* [Task directions] Set out every one of the rows below as a Markdown table with the columns Number and Text. Number each line and leave out the blank lines.

#### Data supplied

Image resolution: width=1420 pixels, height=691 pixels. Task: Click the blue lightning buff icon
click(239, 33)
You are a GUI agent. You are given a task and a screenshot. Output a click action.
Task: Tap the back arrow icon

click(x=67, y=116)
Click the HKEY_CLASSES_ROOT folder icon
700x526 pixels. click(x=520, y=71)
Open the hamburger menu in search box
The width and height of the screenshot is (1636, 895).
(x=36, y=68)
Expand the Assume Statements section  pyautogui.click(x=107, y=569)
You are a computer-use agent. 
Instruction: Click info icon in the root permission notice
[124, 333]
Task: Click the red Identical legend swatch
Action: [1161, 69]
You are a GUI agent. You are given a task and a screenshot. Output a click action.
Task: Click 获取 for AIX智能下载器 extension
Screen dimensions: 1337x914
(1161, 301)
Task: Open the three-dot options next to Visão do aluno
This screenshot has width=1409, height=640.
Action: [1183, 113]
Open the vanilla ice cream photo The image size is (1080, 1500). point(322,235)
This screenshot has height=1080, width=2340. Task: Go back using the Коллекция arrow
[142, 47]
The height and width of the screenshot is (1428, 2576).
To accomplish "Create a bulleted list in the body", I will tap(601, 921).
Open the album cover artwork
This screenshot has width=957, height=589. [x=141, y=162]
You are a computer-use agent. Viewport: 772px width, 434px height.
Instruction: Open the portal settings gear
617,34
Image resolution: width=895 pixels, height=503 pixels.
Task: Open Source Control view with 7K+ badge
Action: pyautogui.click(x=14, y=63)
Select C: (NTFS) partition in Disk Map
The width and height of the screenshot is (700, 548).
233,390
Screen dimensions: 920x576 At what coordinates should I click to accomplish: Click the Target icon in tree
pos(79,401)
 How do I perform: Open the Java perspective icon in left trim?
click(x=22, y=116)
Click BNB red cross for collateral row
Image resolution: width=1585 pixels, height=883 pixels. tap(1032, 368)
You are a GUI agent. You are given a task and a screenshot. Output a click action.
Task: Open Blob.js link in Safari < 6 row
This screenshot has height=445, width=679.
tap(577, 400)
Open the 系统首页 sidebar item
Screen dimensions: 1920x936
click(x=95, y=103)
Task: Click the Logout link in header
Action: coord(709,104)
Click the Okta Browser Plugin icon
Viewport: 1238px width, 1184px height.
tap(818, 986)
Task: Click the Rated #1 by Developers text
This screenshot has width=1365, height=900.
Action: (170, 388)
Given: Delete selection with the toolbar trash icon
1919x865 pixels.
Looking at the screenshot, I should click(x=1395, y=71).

########

* [Problem solution]
| Number | Text |
|---|---|
| 1 | Image resolution: width=1420 pixels, height=691 pixels. Task: Click the blue lightning buff icon |
| 2 | click(239, 33) |
| 3 | You are a GUI agent. You are given a task and a screenshot. Output a click action. |
| 4 | Task: Tap the back arrow icon |
| 5 | click(x=67, y=116) |
| 6 | Click the HKEY_CLASSES_ROOT folder icon |
| 7 | 700x526 pixels. click(x=520, y=71) |
| 8 | Open the hamburger menu in search box |
| 9 | The width and height of the screenshot is (1636, 895). |
| 10 | (x=36, y=68) |
| 11 | Expand the Assume Statements section  pyautogui.click(x=107, y=569) |
| 12 | You are a computer-use agent.  |
| 13 | Instruction: Click info icon in the root permission notice |
| 14 | [124, 333] |
| 15 | Task: Click the red Identical legend swatch |
| 16 | Action: [1161, 69] |
| 17 | You are a GUI agent. You are given a task and a screenshot. Output a click action. |
| 18 | Task: Click 获取 for AIX智能下载器 extension |
| 19 | Screen dimensions: 1337x914 |
| 20 | (1161, 301) |
| 21 | Task: Open the three-dot options next to Visão do aluno |
| 22 | This screenshot has width=1409, height=640. |
| 23 | Action: [1183, 113] |
| 24 | Open the vanilla ice cream photo The image size is (1080, 1500). point(322,235) |
| 25 | This screenshot has height=1080, width=2340. Task: Go back using the Коллекция arrow |
| 26 | [142, 47] |
| 27 | The height and width of the screenshot is (1428, 2576). |
| 28 | To accomplish "Create a bulleted list in the body", I will tap(601, 921). |
| 29 | Open the album cover artwork |
| 30 | This screenshot has width=957, height=589. [x=141, y=162] |
| 31 | You are a computer-use agent. Viewport: 772px width, 434px height. |
| 32 | Instruction: Open the portal settings gear |
| 33 | 617,34 |
| 34 | Image resolution: width=895 pixels, height=503 pixels. |
| 35 | Task: Open Source Control view with 7K+ badge |
| 36 | Action: pyautogui.click(x=14, y=63) |
| 37 | Select C: (NTFS) partition in Disk Map |
| 38 | The width and height of the screenshot is (700, 548). |
| 39 | 233,390 |
| 40 | Screen dimensions: 920x576 At what coordinates should I click to accomplish: Click the Target icon in tree |
| 41 | pos(79,401) |
| 42 |  How do I perform: Open the Java perspective icon in left trim? |
| 43 | click(x=22, y=116) |
| 44 | Click BNB red cross for collateral row |
| 45 | Image resolution: width=1585 pixels, height=883 pixels. tap(1032, 368) |
| 46 | You are a GUI agent. You are given a task and a screenshot. Output a click action. |
| 47 | Task: Open Blob.js link in Safari < 6 row |
| 48 | This screenshot has height=445, width=679. |
| 49 | tap(577, 400) |
| 50 | Open the 系统首页 sidebar item |
| 51 | Screen dimensions: 1920x936 |
| 52 | click(x=95, y=103) |
| 53 | Task: Click the Logout link in header |
| 54 | Action: coord(709,104) |
| 55 | Click the Okta Browser Plugin icon |
| 56 | Viewport: 1238px width, 1184px height. |
| 57 | tap(818, 986) |
| 58 | Task: Click the Rated #1 by Developers text |
| 59 | This screenshot has width=1365, height=900. |
| 60 | Action: (170, 388) |
| 61 | Given: Delete selection with the toolbar trash icon |
| 62 | 1919x865 pixels. |
| 63 | Looking at the screenshot, I should click(x=1395, y=71). |